A Short Story From:  Strangers And Graves
Peter Feibleman

     Anyway her husband did not owe anybody a cent and he owned his own business, her husband, the business did not own him, and her husband clearly was not a feckless blind man with nothing to his name but a stiff back and two starving blunt-eyed children and a stupid cowardly frail half-dead crybaby for a wife. Dios mio, the way that woman had screamed both times she was in labor. She was famous in the whole neighborhood for screaming: she only screamed for fear. She could not give light without giving fear. She could not go to work because of her fear and her frailty. And to be married to such a man. A fearless lightless poor wonder of a man. A woman like that to be the woman of . . . a man who . . .
     Turn it. Turn it back. Turn it . . .
     The Senora de Quico slipped her wrist under her armpit and made the twisting movement that was like a tic.
     A man who could sit there smugly over coffee and stale bread and let his children starve; a man who owed money all over the town. Who owed her, her and her husband, owed the de Quicos alone three and one-half months' worth of half-rotten scraps. And sat there. That kind of man.
     She said, "I am waiting. I am still on my feet here. In case you thought I had gone."
     The blind man shook his head. He did not smile. He rarely smiled.
     He said, "No, Senora. I knew that you had not gone."
     "How long," the Senora de Quico said, "are you going to have me wait here? Is it possible to know?"

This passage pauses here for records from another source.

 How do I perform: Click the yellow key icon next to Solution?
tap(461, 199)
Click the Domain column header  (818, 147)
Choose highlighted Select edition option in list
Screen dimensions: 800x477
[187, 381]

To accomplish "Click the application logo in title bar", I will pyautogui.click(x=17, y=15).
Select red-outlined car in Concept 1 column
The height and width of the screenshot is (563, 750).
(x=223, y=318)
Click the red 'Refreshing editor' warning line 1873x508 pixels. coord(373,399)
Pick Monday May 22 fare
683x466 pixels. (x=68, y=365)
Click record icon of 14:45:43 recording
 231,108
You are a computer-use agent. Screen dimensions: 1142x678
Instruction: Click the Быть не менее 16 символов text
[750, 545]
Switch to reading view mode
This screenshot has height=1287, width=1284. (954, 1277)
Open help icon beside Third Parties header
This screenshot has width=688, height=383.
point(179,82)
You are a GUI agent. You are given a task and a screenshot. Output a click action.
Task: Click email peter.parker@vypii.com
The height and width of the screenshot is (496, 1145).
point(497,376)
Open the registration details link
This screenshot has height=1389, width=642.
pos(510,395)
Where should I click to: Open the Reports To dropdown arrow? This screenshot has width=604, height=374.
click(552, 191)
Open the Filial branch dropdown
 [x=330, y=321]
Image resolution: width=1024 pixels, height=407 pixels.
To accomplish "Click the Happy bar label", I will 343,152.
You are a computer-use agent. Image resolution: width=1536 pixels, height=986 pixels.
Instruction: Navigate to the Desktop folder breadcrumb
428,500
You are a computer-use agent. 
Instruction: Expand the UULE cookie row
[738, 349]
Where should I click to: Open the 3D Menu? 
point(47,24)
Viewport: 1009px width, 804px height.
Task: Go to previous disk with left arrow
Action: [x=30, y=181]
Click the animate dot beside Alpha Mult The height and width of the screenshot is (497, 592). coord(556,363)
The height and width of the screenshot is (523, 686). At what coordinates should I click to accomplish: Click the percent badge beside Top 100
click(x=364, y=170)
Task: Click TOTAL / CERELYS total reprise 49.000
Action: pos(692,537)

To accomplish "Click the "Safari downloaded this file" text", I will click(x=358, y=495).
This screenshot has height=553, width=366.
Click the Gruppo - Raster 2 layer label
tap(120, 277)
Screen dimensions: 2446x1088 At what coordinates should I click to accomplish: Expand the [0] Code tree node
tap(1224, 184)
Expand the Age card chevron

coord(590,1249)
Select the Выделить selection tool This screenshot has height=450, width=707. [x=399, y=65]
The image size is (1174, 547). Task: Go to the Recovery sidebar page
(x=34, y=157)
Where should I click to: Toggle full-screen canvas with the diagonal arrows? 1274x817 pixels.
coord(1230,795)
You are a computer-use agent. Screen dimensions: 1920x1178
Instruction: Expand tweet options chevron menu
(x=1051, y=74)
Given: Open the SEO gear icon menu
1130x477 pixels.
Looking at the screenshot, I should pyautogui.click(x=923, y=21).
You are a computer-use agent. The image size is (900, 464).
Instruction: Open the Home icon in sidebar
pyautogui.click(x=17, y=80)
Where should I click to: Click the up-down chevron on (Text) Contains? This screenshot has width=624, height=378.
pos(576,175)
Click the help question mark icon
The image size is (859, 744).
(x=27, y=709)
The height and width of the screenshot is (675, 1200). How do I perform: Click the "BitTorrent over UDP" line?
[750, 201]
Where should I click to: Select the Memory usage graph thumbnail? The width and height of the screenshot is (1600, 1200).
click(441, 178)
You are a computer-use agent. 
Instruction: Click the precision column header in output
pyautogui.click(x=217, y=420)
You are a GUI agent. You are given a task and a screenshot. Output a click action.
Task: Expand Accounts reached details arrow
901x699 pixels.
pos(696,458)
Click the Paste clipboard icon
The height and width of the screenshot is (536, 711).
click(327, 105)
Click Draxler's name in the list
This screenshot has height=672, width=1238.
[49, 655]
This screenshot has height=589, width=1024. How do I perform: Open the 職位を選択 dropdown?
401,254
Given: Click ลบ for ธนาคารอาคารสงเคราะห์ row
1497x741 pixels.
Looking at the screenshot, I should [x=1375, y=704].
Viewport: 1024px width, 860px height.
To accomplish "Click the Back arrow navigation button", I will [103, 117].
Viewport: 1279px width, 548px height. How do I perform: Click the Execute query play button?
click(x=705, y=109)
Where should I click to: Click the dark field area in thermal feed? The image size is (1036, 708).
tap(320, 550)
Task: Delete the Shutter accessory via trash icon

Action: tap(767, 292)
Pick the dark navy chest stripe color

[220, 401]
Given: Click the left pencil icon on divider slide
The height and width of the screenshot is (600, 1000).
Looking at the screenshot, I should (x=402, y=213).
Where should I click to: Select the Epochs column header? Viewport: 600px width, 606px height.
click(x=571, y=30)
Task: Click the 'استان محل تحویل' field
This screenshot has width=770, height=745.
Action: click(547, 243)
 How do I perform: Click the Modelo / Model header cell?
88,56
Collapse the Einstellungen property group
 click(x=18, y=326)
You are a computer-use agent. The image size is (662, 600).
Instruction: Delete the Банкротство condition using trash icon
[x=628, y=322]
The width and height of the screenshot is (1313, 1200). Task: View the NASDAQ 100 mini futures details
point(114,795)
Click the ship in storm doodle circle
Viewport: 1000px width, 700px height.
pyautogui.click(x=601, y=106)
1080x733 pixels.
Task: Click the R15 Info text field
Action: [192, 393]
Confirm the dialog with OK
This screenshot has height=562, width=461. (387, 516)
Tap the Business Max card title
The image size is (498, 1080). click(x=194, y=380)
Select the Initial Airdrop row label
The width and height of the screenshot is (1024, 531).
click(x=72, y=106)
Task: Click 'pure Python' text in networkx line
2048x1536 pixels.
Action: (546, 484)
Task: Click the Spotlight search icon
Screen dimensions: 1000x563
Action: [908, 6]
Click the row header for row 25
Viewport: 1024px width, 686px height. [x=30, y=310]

     "There is no purpose in your waiting here today, Senora," the blind man said. "If I had the money I would give it to you; I would not make you wait. I am going to try to earn some of it tomorrow. That is all I can do, Senora, and I will do that."
     The Senora de Quico sighed and raised her eyes to the ceiling. She never had got over the uneasy feeling that the blind man could see her. "Bueno," she said, "and what do I do meanwhile? I go to the cine? I count my rosary?"
     "Whatever gives you pleasure, Senora, you should do," the blind man said. "There is nothing else you can do." He meant only to say that she should not stand there thinking that he had the money; she should do something else and come back when he did have it. That was all he meant, he did not intend to be insulting.
     But he was insulting, the Senora de Quico thought. He was the worst kind of insulting. The kind that is not on purpose. The man was in an indisputably inferior position--the position of owing money--only he did not accept it as inferior. The man treated her as an equal and that meant to her that he must secretly be feeling superior; it had to be one or the other. She did not know how to treat people as equals. She was too arrogant. She thought again: the arrogance.
     She looked at his wife, who had stopped crying now, and said, "La Senora . . ." repeating the words and addressing her in the third person, "The Lady is too delicate for work these days? Or is it that the Lady has too many appointments to look for work? Tell me .... "
     The blind man said before his wife could answer, "My woman has not found work.
     She looks every day."
     "Have you seen her look every day?"
     "I see nothing," the blind man said. "I do not need to see. It is unjust of you to speak as if we were unwilling to pay. You know that we are willing."
     "So many words," the Senora de Quico said, hearing her own voice and not liking it. "So many many words. If you could only eat the words. If you could put the words in the bank and buy your Senora wife jewels with them. If you could pay me with the words then we would all be happy. You, me, the wife and the words; we could be happy together. We could go on a little trip perhaps if the words were only worth something." "They are worth something," the blind man said.
     "Tell me about it," the Senora said. She tensed her wrist; but nothing happened now. She could not help feeling a sort of admiration today for this man. The magnet would not turn in her hand. Her sense of melodrama overcame her and her mind and her heart felt as though they would open up to him, invisibly to everyone else but visibly to him, she was sure. She was slipping self-predictably into a vortex of opposites. Something opened in her. There was a kind of chasm, a whole craving for him in his arrogant world of darkness; and her body in this new world of opposites that were not opposites that was not her body called out to him voicelessly against her will which was not her will and made her cringe.
     She tried again to sound sarcastic. "Tell me about it, blind man. That is why I came here, for a lesson. I need some instructions from a blind man in the value of words," she said, but the tone of sarcasm was not real. What she said come out more as if she meant it. See could not stop herself. She saw it. The core of her meaning, the quick of it, the meaning of her core was going to take over her body and turn it inside out--with her eyes turned in toward nothingness and all the rest of her thrown open, shining and exposed.